• _QUOTED PASSAGE_
Treasure Island and Strange Case of Dr Jekyll and Mr Hyde are among the top stories of the 19th century. After selling hundreds of thousands of copies since their first publication, the name Robert Louis Stevenson is recognised by a significant number of people. Despite being a popular author, Stevenson’s novels are better known than his own life, which proves just as interesting for those who take the time to read about him.
Robert Lewis Balfour Stevenson was born in Edinburgh, Scotland, on 13th November 1850 to Thomas Stevenson (1818-87) and Margaret Isabella Balfour (1829-97). On reaching 18, Stevenson changed the spelling of Lewis to Louis, then in 1873 dropped Balfour from his name. Thomas Stevenson worked as a lighthouse engineer, and his father, Robert Stevenson (1772-1850), after whom Robert Louis Stevenson was named, built several lighthouses around Scotland. The Stevenson family had a long history of lighthouse work, but the young Robert Stevenson chose not to follow that profession.
As an only childhood, Stevenson grew up under the protection of his nurse, Alison Cunningham “Cummy”. Stevenson inherited weak lungs from his mother’s side, and Cummy nursed him through several childhood illnesses, telling him stories from the Bible. Stevenson dedicated one of his future stories to Cummy, calling her “My second mother, my first wife. The angel of my infant life.”
Stevenson found it difficult to fit in at the local school, and because of his many illnesses, he did not learn to read until he was seven years old. Nonetheless, he loved to hear stories and frequently dictated his own to his nurse or parents. As soon as he could write, Stevenson compulsively composed stories throughout his childhood, an activity his father encouraged. At 16, Stevenson’s father helped him publish his first work, The Pentland Rising: A Page of History, 1666, which gave an account of the Covenanters’ rebellion. This was a tale recounted by his nurse many times during his bouts of ill health.
In 1867, Stevenson began studying engineering at Edinburgh University. Despite his love of writing, Stevenson’s father expected him to join the family business, but Stevenson showed no enthusiasm and avoided attending lectures. Instead, Stevenson joined The Speculative Society with other students at the university. The society predominantly focused on debates and public speaking, and Stevenson made friends with several people who encouraged his passion for storytelling.
To encourage his son to take his studies seriously, Thomas Stevenson took him on trips to various lighthouses during the summer months. This backfired when Stevenson enjoyed the experience because it gave him more writing opportunities, rather than evoking an interest in the engineering work. Although disappointed, Stevenson’s father agreed he could pursue a life of letters but insisted his son earn a degree in Law to provide some security.
As well as turning his back on engineering, Stevenson rejected religion, declaring himself an atheist. This decision appalled his parents, causing his father to proclaim, “You have rendered my whole life a failure.” Stevenson shocked them further by choosing to wear Bohemian clothing and grow his hair long.

Entries on where items appear

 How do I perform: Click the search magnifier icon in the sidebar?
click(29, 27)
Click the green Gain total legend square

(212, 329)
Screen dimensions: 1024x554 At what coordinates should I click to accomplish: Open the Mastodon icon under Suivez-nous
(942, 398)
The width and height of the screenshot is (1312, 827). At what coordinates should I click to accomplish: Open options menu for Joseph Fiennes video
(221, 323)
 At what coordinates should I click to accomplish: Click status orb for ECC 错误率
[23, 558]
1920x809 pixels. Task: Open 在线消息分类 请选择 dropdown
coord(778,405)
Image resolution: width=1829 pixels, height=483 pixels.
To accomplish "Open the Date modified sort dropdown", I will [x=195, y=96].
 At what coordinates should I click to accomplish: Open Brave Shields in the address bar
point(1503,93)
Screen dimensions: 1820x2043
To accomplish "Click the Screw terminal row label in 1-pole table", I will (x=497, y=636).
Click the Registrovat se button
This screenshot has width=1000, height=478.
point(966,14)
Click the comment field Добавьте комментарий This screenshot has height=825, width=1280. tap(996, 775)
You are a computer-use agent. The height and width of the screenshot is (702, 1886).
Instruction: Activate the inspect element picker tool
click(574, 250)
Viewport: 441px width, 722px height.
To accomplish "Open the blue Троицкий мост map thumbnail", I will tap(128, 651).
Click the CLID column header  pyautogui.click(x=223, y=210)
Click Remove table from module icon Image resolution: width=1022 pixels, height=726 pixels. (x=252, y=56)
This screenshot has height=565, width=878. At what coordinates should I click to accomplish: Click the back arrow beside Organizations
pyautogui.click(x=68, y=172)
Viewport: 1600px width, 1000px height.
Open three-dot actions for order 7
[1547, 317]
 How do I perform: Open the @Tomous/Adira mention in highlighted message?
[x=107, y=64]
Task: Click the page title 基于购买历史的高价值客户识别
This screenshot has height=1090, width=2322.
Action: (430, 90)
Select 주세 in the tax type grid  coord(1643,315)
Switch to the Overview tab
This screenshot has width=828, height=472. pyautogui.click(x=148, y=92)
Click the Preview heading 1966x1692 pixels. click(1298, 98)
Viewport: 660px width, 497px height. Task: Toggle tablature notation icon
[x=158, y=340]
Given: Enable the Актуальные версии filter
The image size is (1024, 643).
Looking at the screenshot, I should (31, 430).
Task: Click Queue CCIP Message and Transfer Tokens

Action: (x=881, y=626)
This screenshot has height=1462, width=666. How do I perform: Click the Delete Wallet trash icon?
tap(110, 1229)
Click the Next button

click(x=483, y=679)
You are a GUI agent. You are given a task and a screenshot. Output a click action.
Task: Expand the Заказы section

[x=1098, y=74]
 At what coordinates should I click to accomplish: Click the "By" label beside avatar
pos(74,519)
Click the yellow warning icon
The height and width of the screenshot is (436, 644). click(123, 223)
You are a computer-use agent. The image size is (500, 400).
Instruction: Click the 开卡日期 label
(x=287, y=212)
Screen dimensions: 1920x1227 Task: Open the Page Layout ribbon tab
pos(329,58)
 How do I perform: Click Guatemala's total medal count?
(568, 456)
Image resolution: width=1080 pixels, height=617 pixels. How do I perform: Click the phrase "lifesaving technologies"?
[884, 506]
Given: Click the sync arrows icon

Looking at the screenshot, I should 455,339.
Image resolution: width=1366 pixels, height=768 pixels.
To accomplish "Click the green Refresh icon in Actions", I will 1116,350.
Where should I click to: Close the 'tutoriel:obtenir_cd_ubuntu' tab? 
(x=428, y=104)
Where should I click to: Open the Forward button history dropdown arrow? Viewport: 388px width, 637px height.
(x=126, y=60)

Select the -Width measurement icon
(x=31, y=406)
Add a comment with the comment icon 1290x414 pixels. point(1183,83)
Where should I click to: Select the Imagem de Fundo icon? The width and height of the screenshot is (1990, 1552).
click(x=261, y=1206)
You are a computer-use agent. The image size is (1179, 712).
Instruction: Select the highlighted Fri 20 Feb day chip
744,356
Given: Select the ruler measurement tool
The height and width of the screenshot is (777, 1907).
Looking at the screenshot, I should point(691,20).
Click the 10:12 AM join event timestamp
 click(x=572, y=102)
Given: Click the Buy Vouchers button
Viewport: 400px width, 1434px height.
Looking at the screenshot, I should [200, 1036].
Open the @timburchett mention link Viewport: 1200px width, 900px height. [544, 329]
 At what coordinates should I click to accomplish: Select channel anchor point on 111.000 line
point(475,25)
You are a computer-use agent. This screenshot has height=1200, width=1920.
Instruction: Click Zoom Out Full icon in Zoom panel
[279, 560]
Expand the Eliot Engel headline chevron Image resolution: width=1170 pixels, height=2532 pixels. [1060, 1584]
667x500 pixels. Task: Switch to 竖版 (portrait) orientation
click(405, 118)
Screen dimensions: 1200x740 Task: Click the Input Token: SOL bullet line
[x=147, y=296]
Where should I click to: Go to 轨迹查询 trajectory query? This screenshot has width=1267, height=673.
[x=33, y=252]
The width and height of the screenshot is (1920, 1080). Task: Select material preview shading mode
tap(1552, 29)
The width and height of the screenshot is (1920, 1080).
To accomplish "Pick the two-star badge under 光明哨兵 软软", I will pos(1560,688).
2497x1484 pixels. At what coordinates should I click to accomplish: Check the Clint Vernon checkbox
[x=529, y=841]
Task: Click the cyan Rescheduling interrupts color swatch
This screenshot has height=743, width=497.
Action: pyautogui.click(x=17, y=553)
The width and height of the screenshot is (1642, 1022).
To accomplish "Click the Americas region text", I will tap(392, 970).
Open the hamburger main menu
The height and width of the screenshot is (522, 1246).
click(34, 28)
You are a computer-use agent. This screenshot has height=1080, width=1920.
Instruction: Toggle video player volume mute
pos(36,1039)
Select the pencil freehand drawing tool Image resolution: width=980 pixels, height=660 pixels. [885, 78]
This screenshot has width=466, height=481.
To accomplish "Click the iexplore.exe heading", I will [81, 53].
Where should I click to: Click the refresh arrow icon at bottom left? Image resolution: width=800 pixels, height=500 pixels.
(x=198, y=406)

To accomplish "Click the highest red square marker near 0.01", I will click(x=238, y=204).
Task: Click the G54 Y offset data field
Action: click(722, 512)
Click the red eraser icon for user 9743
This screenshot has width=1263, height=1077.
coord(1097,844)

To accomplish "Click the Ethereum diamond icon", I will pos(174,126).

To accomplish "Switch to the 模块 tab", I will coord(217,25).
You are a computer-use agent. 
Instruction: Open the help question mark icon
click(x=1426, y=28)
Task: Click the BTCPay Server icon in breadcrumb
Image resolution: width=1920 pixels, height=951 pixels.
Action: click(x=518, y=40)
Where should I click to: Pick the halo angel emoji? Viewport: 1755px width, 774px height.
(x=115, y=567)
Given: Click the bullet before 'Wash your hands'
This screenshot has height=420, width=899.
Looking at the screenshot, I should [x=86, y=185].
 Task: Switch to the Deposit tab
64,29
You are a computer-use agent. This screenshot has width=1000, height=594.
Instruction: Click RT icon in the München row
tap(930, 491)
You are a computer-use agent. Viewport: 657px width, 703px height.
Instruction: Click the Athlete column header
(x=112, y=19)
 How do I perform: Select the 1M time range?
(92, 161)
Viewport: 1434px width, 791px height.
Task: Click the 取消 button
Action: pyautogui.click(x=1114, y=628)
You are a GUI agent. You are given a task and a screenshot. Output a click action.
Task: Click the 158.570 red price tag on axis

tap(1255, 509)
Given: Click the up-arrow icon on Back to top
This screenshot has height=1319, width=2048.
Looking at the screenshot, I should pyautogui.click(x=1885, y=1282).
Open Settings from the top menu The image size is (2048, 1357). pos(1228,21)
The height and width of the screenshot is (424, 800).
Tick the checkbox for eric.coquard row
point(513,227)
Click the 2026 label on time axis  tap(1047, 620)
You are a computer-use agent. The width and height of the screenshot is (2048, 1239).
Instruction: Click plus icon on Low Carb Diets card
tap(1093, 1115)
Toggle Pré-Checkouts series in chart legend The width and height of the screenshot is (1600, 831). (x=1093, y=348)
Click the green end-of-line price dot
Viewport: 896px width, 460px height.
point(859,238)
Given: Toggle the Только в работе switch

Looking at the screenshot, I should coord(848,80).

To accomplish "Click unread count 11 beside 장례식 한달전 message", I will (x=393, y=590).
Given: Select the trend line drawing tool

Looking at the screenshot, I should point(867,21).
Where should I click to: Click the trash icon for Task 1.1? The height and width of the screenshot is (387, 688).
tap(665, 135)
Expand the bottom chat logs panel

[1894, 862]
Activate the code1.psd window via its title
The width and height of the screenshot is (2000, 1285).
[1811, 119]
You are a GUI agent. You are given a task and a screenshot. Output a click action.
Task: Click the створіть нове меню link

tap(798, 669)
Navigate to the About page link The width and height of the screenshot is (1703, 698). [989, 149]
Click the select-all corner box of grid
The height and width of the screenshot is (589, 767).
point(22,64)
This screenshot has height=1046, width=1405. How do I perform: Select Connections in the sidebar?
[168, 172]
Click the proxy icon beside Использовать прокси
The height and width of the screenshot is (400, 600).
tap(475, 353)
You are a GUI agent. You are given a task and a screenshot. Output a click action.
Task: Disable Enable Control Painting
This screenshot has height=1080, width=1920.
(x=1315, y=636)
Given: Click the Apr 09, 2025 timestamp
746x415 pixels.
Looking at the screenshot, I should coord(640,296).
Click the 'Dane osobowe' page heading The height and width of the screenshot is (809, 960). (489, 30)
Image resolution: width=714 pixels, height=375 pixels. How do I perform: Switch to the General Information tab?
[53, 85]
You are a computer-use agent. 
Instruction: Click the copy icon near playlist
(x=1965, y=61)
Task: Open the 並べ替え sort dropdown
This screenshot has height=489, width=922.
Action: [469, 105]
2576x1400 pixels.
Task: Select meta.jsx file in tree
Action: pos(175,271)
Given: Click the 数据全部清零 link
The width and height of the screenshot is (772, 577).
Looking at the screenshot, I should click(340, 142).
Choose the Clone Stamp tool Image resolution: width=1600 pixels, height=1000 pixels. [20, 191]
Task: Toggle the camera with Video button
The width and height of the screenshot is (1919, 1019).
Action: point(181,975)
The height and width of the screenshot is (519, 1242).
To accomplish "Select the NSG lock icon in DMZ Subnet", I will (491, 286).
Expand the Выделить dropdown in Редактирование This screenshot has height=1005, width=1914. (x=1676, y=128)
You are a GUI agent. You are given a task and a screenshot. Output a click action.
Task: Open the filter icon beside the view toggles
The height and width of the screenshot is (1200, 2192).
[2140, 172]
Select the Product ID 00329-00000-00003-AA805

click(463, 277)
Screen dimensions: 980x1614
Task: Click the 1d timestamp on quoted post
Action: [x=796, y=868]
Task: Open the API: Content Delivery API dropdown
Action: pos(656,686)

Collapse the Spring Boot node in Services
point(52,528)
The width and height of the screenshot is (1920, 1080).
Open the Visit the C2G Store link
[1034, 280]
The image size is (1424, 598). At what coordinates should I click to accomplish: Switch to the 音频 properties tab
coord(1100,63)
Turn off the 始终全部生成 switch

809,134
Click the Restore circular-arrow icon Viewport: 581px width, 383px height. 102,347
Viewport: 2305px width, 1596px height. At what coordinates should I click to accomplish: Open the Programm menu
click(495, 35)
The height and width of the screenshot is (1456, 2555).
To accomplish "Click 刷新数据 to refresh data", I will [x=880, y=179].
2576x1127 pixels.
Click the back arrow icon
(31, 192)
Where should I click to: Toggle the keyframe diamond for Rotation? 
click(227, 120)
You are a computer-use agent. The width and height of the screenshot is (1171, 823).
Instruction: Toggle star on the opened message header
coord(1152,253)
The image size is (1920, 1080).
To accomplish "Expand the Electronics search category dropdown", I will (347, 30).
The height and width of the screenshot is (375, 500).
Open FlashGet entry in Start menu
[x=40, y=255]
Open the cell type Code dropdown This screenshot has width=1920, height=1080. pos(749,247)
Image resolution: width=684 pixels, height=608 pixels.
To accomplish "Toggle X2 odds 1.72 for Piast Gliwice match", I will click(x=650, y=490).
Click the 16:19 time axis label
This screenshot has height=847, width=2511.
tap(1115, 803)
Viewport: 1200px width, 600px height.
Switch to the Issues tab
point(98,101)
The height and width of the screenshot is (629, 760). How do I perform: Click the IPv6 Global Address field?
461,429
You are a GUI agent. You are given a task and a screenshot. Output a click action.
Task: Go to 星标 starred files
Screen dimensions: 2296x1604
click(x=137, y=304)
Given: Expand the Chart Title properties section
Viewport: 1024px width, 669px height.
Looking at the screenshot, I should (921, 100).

• _PROBLEM TO SOLVE_
Answer these questions from the Stevenson biography:
1. At what age did Stevenson learn to read?
2. In what year did he begin studying engineering at Edinburgh University?
3. What degree did his father insist he earn?

• _THE RESPONSE_
1. Seven years old.
2. 1867.
3. A degree in Law.